EXERCISE A - Retype the passage on energy pricing and Ofgem exactly as it appears below.

DOCUMENT PASSAGE -
═══
25. Requiring all energy companies to put all the power they produce into a pool, which anyone could bid to retail, will allow us to establish a clear wholesale reference price for energy, which could be used as benchmark to measure any increases or decreases. With this information, the new energy watchdog could establish when wholesale prices are rising and falling, and accurately monitor the relationship between wholesale and retail prices, which is effectively impossible at the moment. This would enable a regulator, with the right powers, to either (a) force energy suppliers to reduce their retail prices in line with wholesale cost reductions or (b) take some enforcement against suppliers that failed to pass on reductions in wholesale costs in a timely manner.

26. Ofgem is not fit for purpose. It created and drove the market structure we now have, which is failing consumers. It is so closely aligned to the old model of unaccountable markets that it is incapable of taking the action needed to get fair prices for consumers.

27. Just giving Ofgem new powers is not the answer—because Ofgem isn’t using the powers it already has. Four years ago Ofgem found that some customers were being charged different prices for using the same amount of energy and that these differences were not representative of the suppliers’ costs. A licensing requirement5 was introduced for suppliers stipulating that the tariffs they offer for customers who use different payment methods must be “cost reflective”. But energy companies are still using predatory pricing tactics to lure new customers.
═══
SOURCE DATA -
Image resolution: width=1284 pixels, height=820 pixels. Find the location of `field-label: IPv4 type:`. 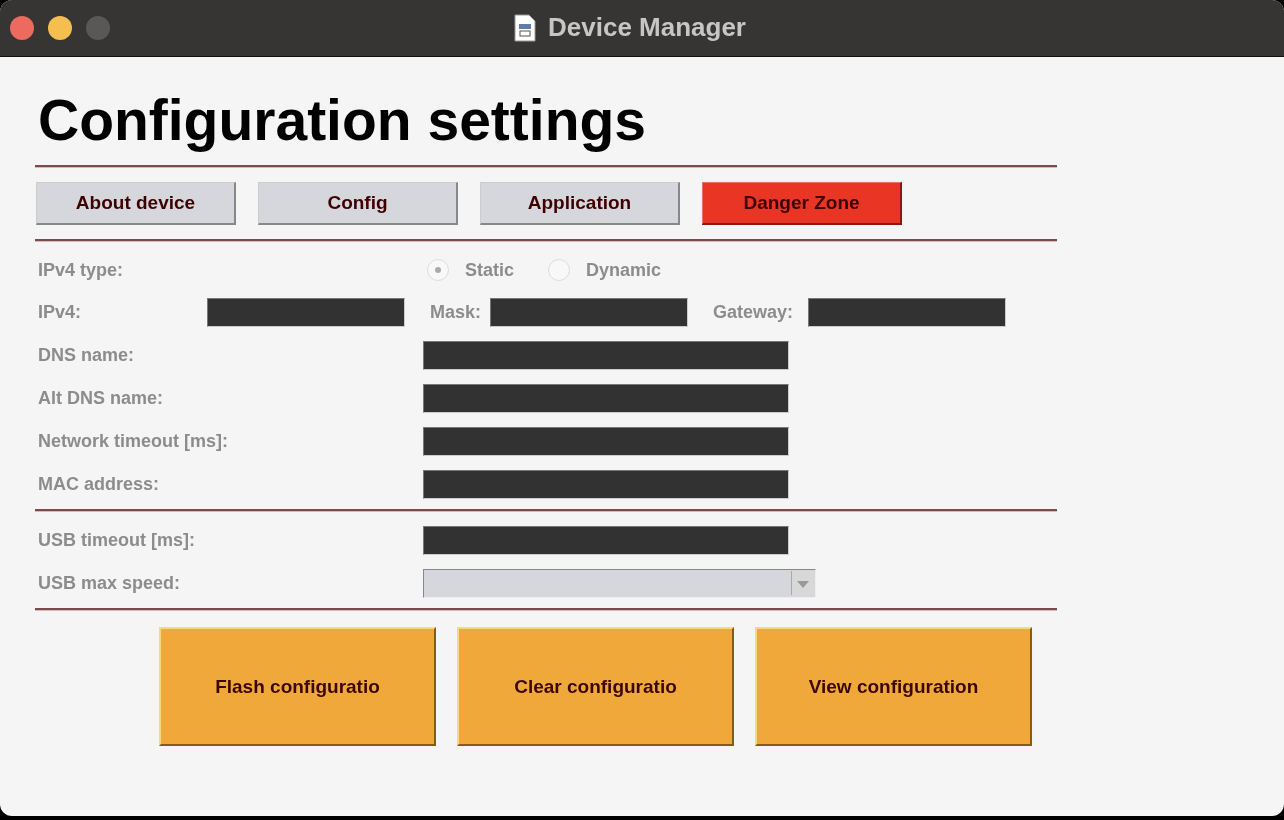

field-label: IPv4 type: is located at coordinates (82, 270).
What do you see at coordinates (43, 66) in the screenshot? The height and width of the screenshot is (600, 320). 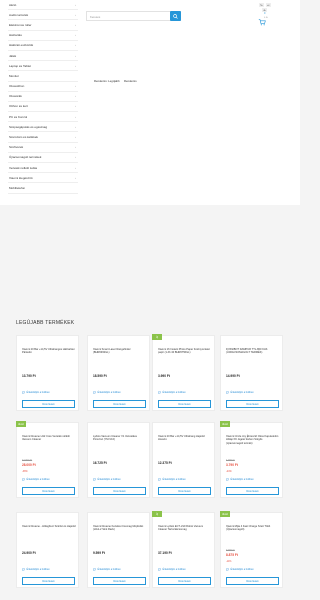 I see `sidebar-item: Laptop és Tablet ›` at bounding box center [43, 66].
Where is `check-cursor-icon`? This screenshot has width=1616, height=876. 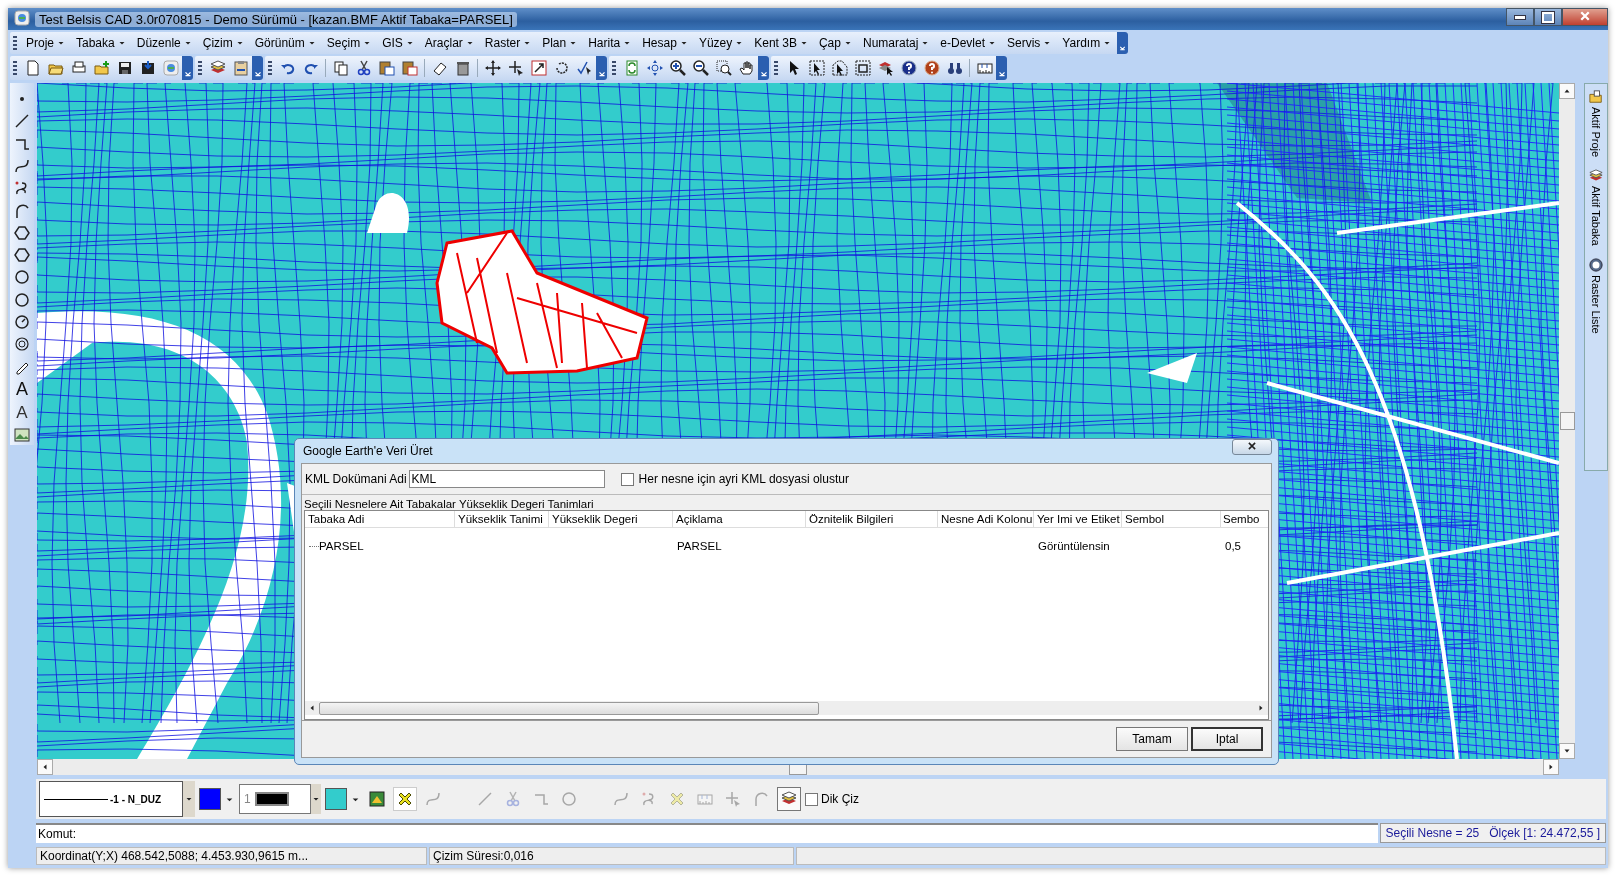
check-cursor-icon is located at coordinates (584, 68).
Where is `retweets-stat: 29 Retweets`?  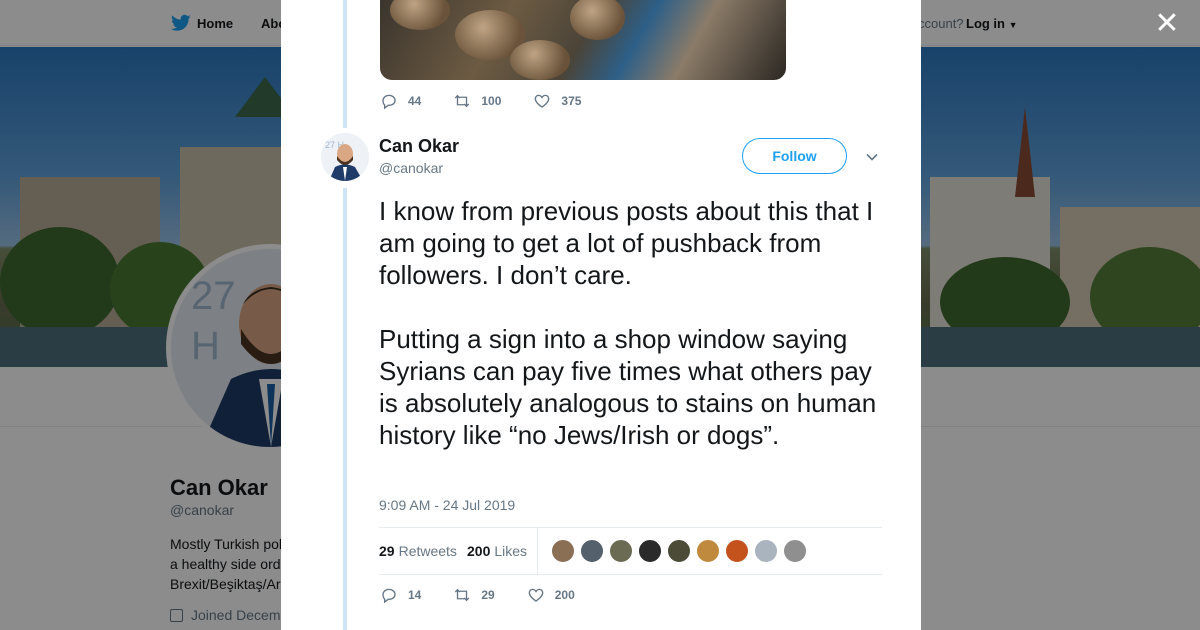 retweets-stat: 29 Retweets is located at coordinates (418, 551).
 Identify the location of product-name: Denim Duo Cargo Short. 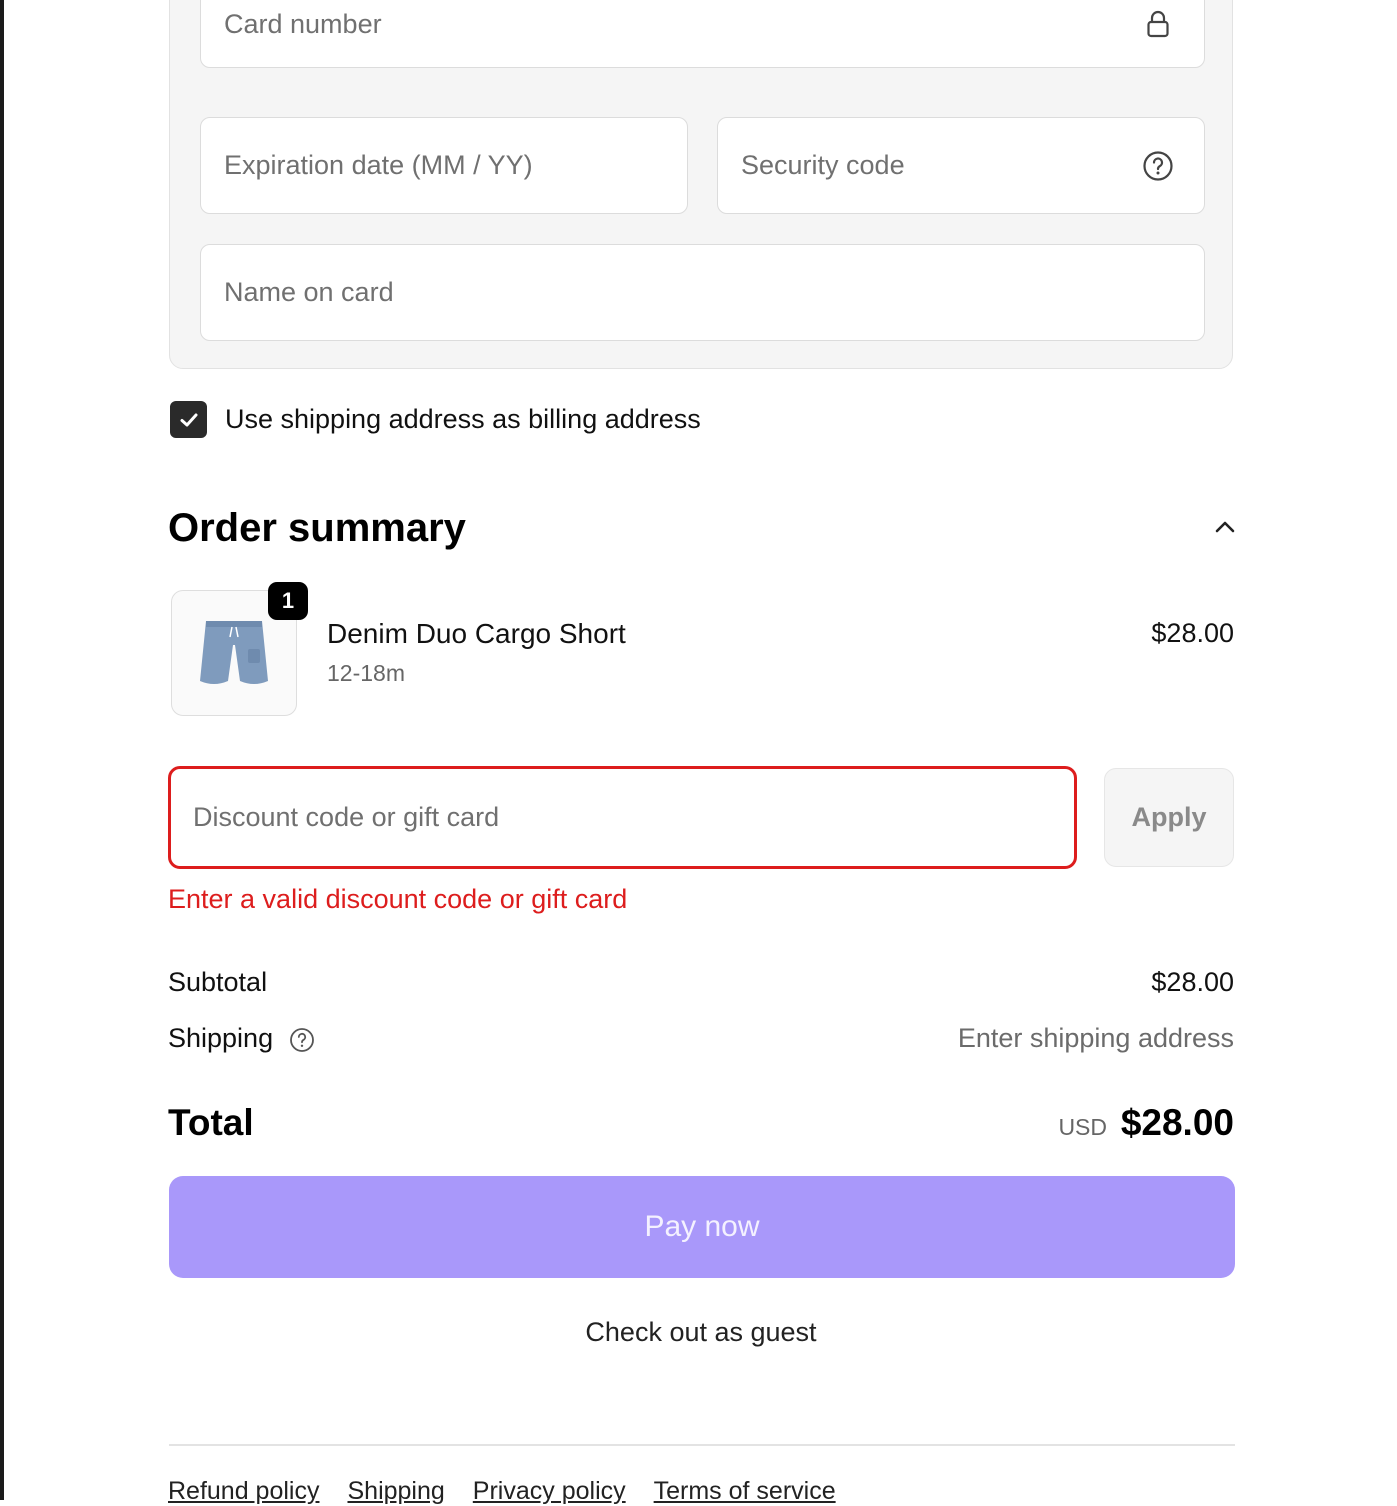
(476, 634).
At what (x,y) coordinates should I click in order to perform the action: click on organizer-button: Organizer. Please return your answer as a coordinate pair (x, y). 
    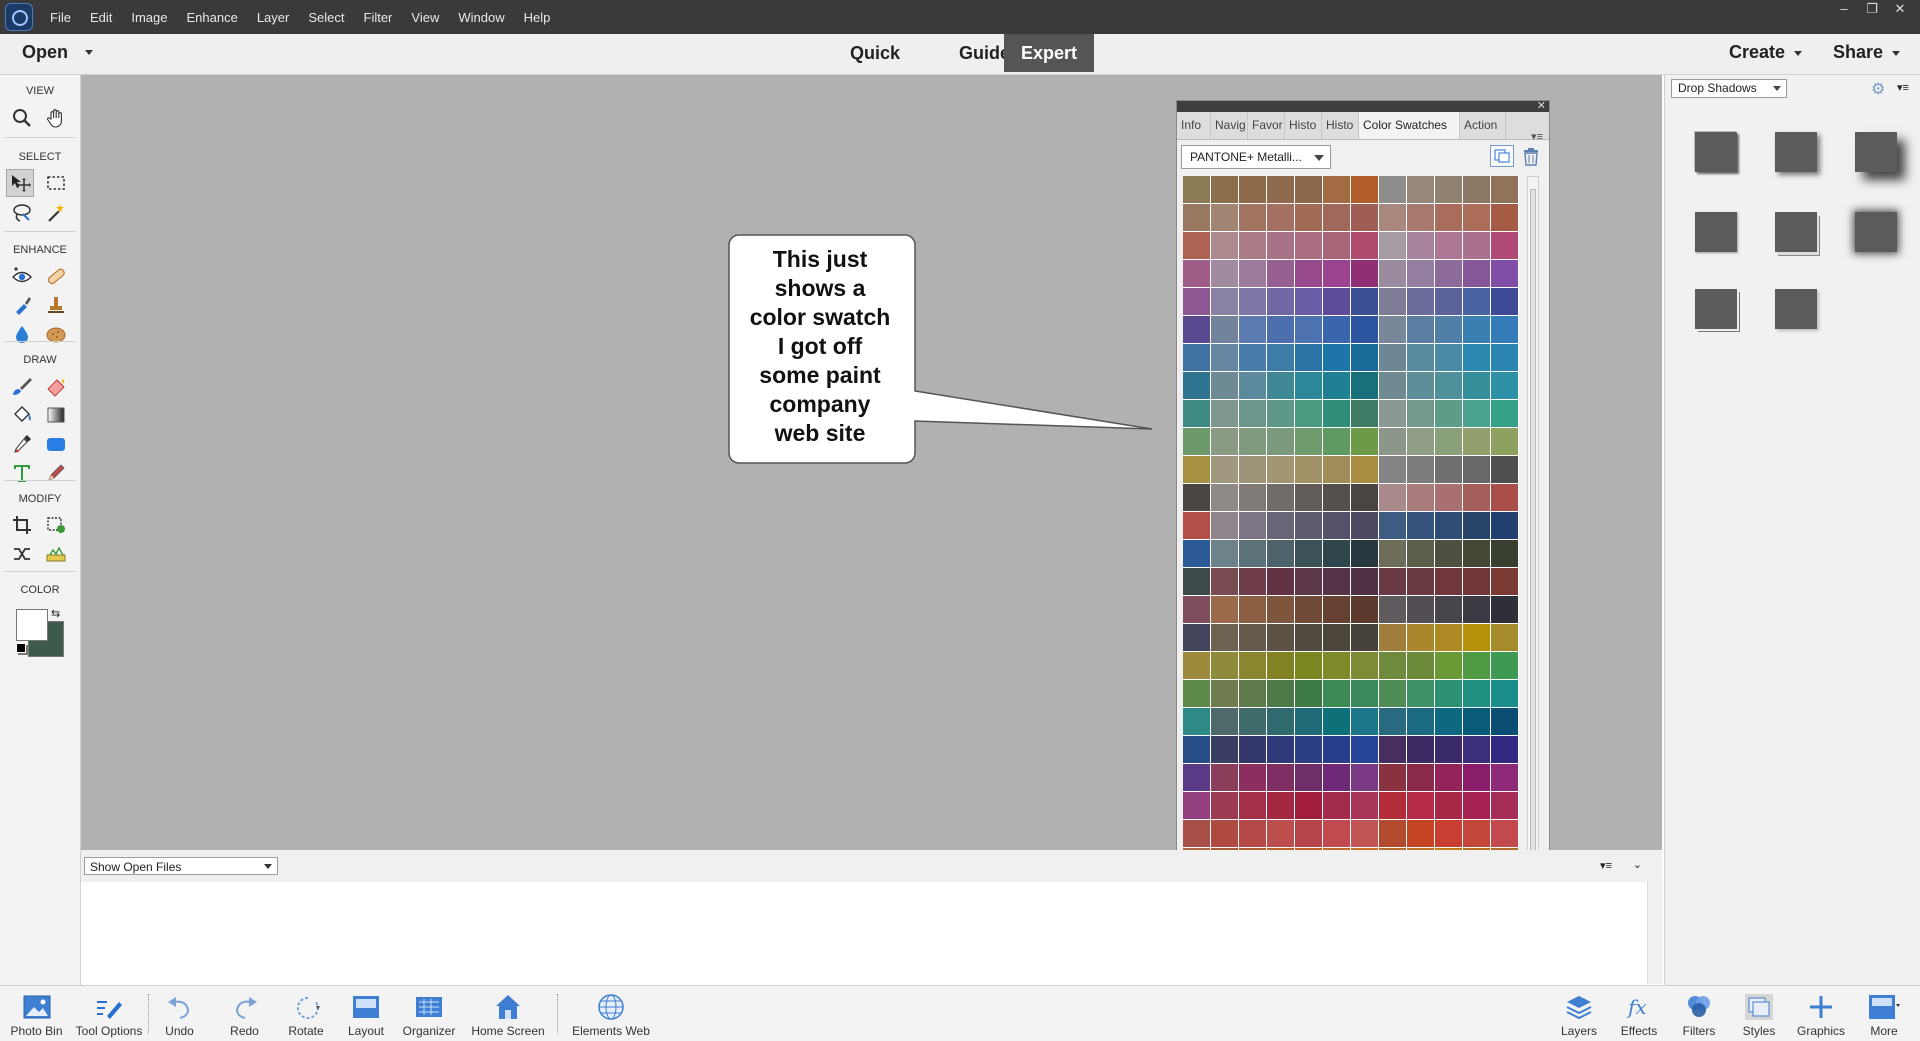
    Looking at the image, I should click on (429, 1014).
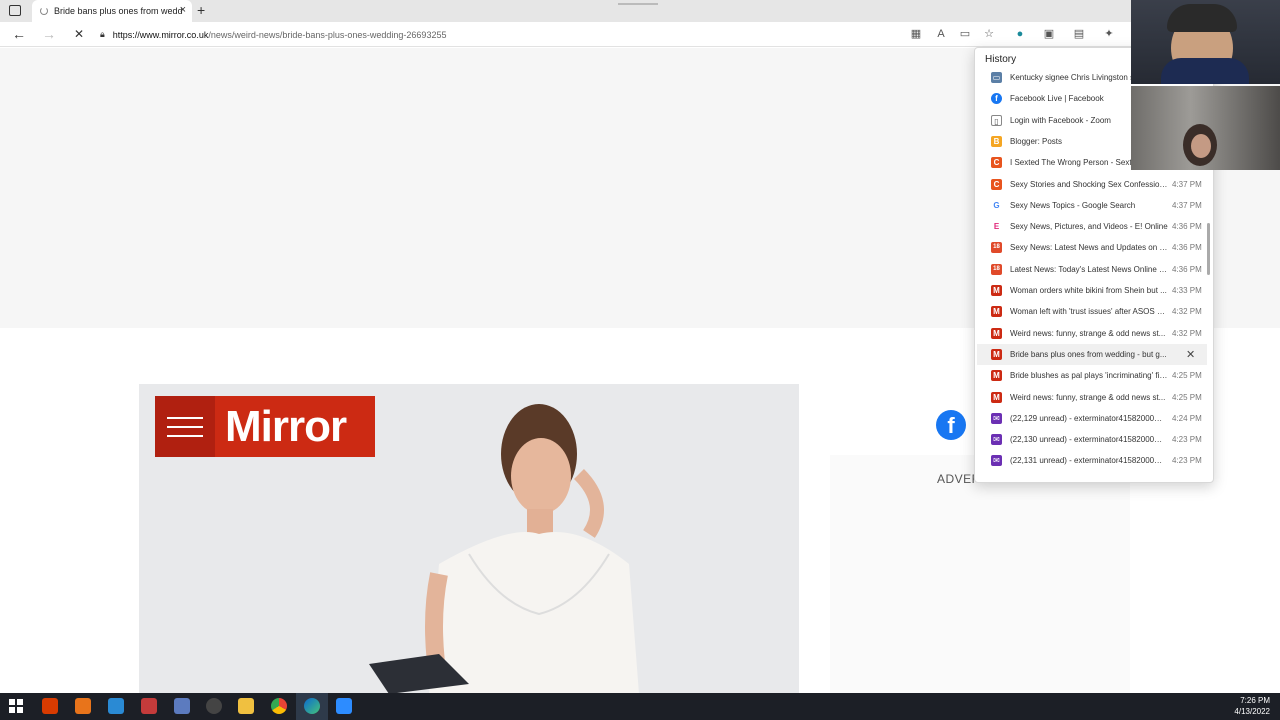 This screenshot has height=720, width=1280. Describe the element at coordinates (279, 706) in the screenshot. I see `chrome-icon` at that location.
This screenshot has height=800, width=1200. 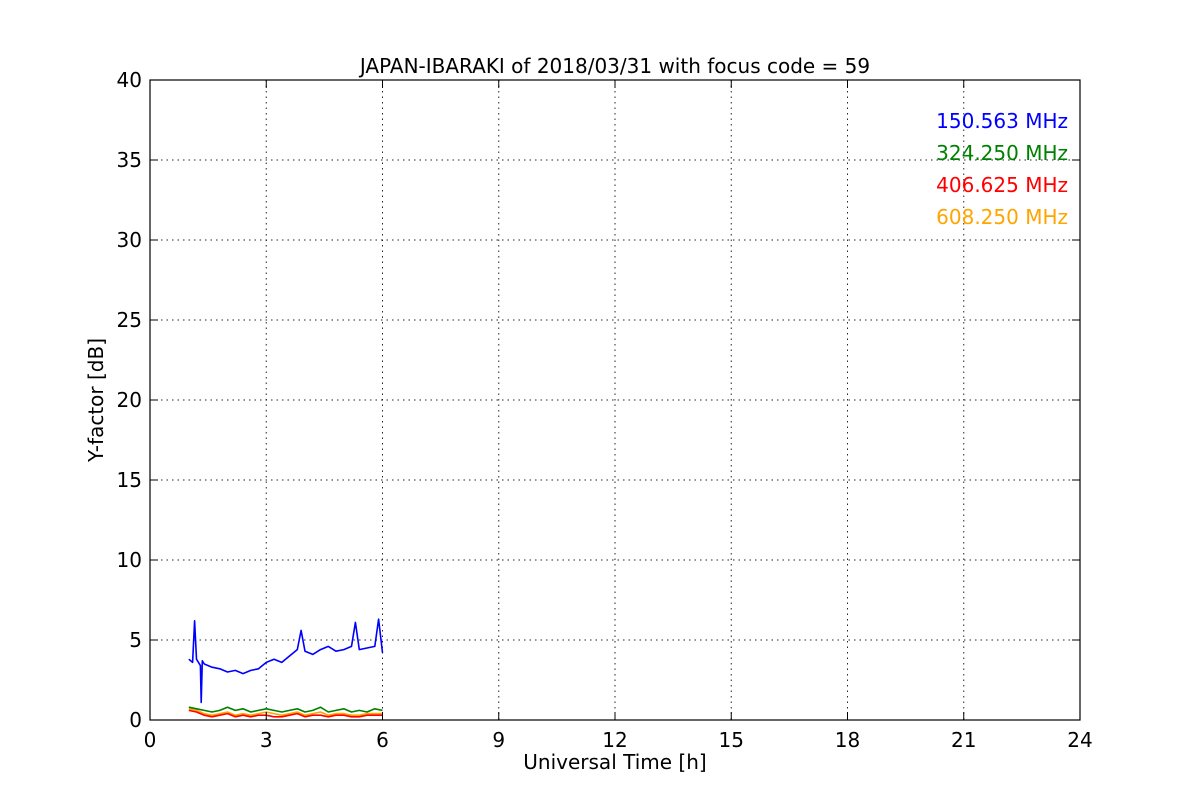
═══
EXERCISE B - Echo everything in the records from the line containing "At what (x,y)" down to the end of the records, with the pictures left out.

OUTPUT A -
25. Requiring all energy companies to put all the power they produce into a pool, which anyone could bid to retail, will allow us to establish a clear wholesale reference price for energy, which could be used as benchmark to measure any increases or decreases. With this information, the new energy watchdog could establish when wholesale prices are rising and falling, and accurately monitor the relationship between wholesale and retail prices, which is effectively impossible at the moment. This would enable a regulator, with the right powers, to either (a) force energy suppliers to reduce their retail prices in line with wholesale cost reductions or (b) take some enforcement against suppliers that failed to pass on reductions in wholesale costs in a timely manner.

26. Ofgem is not fit for purpose. It created and drove the market structure we now have, which is failing consumers. It is so closely aligned to the old model of unaccountable markets that it is incapable of taking the action needed to get fair prices for consumers.

27. Just giving Ofgem new powers is not the answer—because Ofgem isn’t using the powers it already has. Four years ago Ofgem found that some customers were being charged different prices for using the same amount of energy and that these differences were not representative of the suppliers’ costs. A licensing requirement5 was introduced for suppliers stipulating that the tariffs they offer for customers who use different payment methods must be “cost reflective”. But energy companies are still using predatory pricing tactics to lure new customers.

OUTPUT B -
At what (x,y) coordinates should I click in order to perform the action: click on organizer-button: Organizer. Please return your answer as a coordinate pair (x, y). 
    Looking at the image, I should click on (429, 1014).
 This screenshot has height=720, width=1280. Describe the element at coordinates (279, 706) in the screenshot. I see `chrome-icon` at that location.
This screenshot has height=800, width=1200. 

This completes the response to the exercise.